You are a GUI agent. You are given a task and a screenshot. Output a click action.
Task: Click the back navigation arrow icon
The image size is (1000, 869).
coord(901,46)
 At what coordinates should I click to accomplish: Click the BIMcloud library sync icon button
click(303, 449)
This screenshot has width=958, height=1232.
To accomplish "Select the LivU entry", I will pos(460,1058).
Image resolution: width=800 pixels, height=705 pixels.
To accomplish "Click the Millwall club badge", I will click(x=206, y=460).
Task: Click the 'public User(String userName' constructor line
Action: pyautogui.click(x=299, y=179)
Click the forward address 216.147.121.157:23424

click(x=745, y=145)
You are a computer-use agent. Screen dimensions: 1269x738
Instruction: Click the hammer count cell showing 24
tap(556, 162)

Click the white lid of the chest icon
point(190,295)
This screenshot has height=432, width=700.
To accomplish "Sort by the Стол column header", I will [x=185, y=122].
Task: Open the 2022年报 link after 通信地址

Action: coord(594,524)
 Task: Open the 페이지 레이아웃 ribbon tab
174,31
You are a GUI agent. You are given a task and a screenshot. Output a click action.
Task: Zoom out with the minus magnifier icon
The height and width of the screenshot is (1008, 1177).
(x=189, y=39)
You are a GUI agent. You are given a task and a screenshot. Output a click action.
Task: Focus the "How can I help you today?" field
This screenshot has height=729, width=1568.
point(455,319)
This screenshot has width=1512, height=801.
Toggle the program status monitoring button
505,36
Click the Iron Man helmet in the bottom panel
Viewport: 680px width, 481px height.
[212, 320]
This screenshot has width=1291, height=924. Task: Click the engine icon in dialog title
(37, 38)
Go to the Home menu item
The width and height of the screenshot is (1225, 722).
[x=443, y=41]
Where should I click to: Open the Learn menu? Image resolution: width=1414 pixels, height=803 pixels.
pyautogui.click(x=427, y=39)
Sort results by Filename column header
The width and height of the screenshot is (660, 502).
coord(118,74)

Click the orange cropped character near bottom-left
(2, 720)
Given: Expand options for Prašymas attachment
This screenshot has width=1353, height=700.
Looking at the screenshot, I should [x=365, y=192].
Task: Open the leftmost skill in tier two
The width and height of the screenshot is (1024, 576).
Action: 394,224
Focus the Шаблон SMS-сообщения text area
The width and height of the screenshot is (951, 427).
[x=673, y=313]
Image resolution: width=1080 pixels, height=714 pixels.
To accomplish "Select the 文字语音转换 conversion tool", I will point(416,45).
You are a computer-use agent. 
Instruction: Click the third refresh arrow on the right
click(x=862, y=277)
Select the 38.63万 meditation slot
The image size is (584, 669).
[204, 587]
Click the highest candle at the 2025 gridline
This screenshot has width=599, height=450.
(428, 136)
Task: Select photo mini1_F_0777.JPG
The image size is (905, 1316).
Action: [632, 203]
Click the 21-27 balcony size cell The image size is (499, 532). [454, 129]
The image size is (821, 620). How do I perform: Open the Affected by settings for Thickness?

### What the task asks
Above are the records; from them, give again exactly the lines from the one containing "At what coordinates" through the one containing "Image resolution: width=800", both included.

### Output of the exercise
 At what coordinates should I click to accomplish: Click the BIMcloud library sync icon button
click(303, 449)
This screenshot has width=958, height=1232.
To accomplish "Select the LivU entry", I will pos(460,1058).
Image resolution: width=800 pixels, height=705 pixels.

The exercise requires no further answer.